Runaway human intelligence

This piece is from 2013. An edited version appeared on TheConversation.com with the title Super-Intelligent Machines Aren’t to be Feared and a longer version, with a slightly more polished academic argument, in the 2013 Proceedings of the International Living Machines Conference with the title The AI Singularity and Runaway Human Intelligence.



Fear of advancing Artificial Intelligence (AI) has captured the popular imagination for several decades now, and its roots go back even further. The age-old concern that humankind will overreach and seal its own doom, stretches back at least as far as the Ancient Greeks, and was explored in Milton’s Paradise Lost and later Mary Shelley’s Frankenstein.  Present day Prometheans are, supposedly, the scientists who are advancing AI, and who therefore run the risk of creating machines more intelligent than us that are capable of advancing beyond human control. Epitomised by the sleek robots of films like AI, iRobot, and Terminator, the worry is that they could take over the world and replace humans as the dominant ‘life-form’ on our planet.
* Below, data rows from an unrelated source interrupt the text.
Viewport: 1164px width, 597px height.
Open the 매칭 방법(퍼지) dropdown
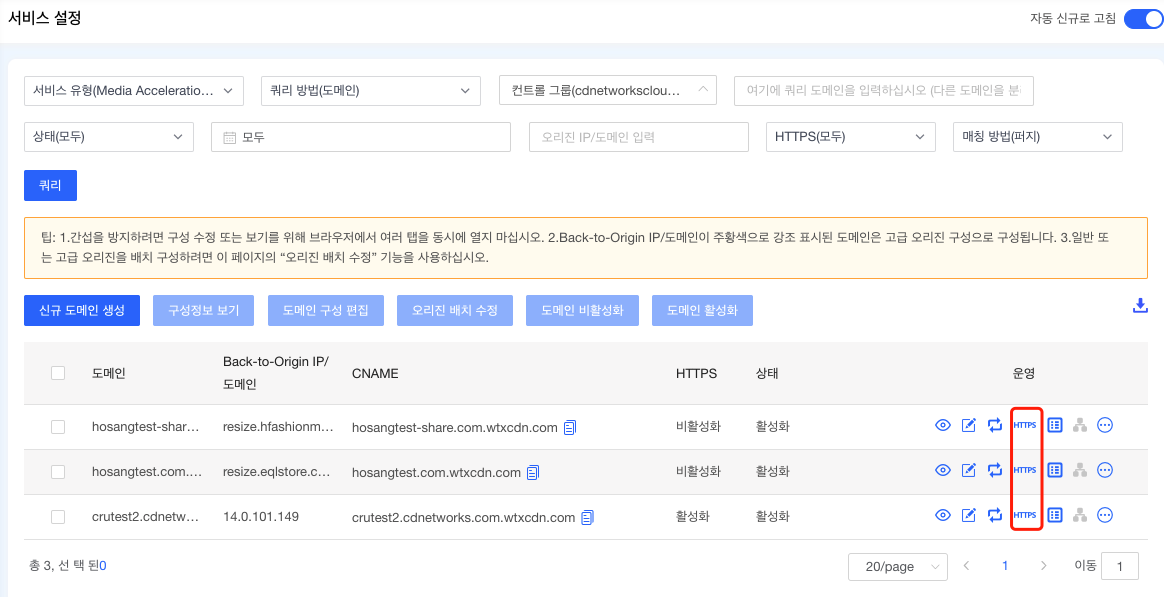pos(1035,137)
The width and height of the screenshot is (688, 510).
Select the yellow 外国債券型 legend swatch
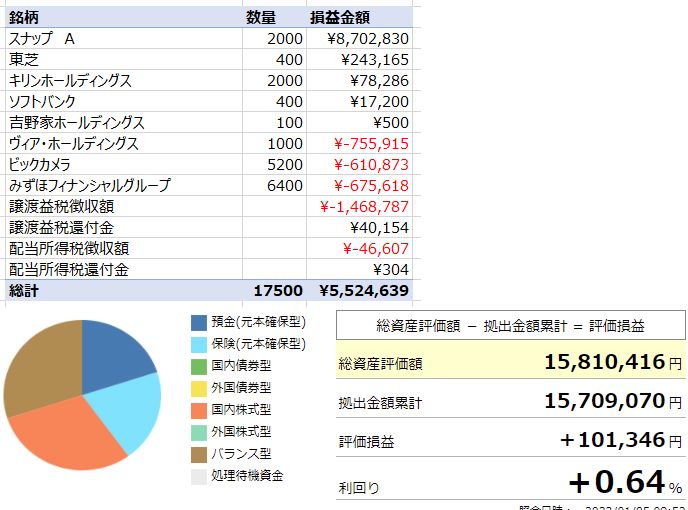(199, 389)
This idea has long pervaded dystopian science fiction and even extends to much academic writing— a recent review by Luke Muehlhauser, Executive Director of the Machine Intelligence Research Institute, suggests that the default outcome from advanced AI is human extinction. If this is the case then we should certainly be concerned.

Many of the worries voiced by Muelhauser and others are based on the capacity of AI to surpass human intelligence at some future moment that is often referred to as the AI “singularity”.  Beyond this point, AI might continue to improve itself, so-called “runaway AI”, potentially at an accelerating rate, and increasingly leaving human intelligence far behind.  The question then is “what use will humankind be to super-intelligent AI?”.

However, this oft-imagined and bleak future is based on a particular assumption about how we should compare artificial and human intelligence. Human Intelligence, lets call it HI, is usually thought of as the ‘raw brain power’ of the average individual, which, having evolved to its current capacity around 100,000 years ago, hasn’t changed much since and is not likely to improve any time soon. Based on this comparison, it does, indeed, seem plausible that AI could surpass HI in many of its major aspects in the foreseeable future. However, there are other comparisons we can make that might be more appropriate and more informative. For instance, perhaps we shouldn’t be comparing AI with individual human intelligence, but with the collective intelligence of humanity at the group level—after all, AI, as an entity, can stretch across multiple machines, likewise, humans share their capabilities with each other making us, collectively, much more than the sum of parts (individual minds).

Furthermore, why strip us humans of our intelligence-enhancing artefacts when comparing AI and HI? Since the Stone Age (more precisely, the Upper-Paleolithic period 10-50,000 years ago), humans have used external symbol systems to store and communicate knowledge and to boost their individual and collective reasoning capacity. Indeed, computers, the internet, even AI itself, are just the latest inventions in a set of technologies whose earlier members include red ochre (for cave painting), papyrus, the abacus, the typewriter and the telephone. By inventing these intelligence-boosting and knowledge-preserving technologies, we have exponentially increased our shared knowledge and our ability to apply these insights to control our environment according to our goals.

We might describe this historical acceleration “runaway human intelligence” (to contrast with the notion of runaway AI), noting that it has happened at both an individual and societal level, fuelled by positive feedback as cultural and scientific development have led to a larger, more long-lived and better-educated world population.

Now, as the result of our most recent technologies (internet, cloud and mobile computing), we are more connected and better able to share our intelligence than ever before, contributing the raw processing power of our individual brains to an “enhanced collective intelligence” (or ECI), or what Francis Heylighen has called a Global Brain.  Further, this species-level, technology-enhanced intelligence has no obvious ceiling. We can continue to create technologies that complement our natural intelligence, allow us to communicate faster, and make us collectively smarter. Comparing future AI with ECI (rather HI) then renders the notion that humanity will be outstripped and left behind much less plausible.

One question we might still ask is: How likely is it that humanity will cease to exploit advances in AI that have the potential to boost collective intelligence? One worrying scenario is that a split could emerge between AI and ECI, with a sneaky and malevolent version of AI attempting to conceal its advances, biding its time until it is ready to eliminate all the unnecessary humans (Skynet, the self-aware AI in Terminator is a fictional example of this).

Back to the extinction threat again. But this possibility underestimates the contribution of our biological intelligence to any future human-machine collective. There are many things that our brains and bodies do exceptionally well that will be very hard for machines to master, and where there will be little incentive to improve them in order to do so. Like symbiotic systems in nature, the future partnership of people with intelligent machines, will be successful by virtue of the complementarity of its two halves.

The more plausible scenario, then, is that our enhanced collective intelligence will continue its runaway path, but with an increasingly bio-hybrid (part biological, part artificial) form, due to greater and deeper integration between humans and our intelligence enhancing technologies. What is good for AI, then, will also be good for us.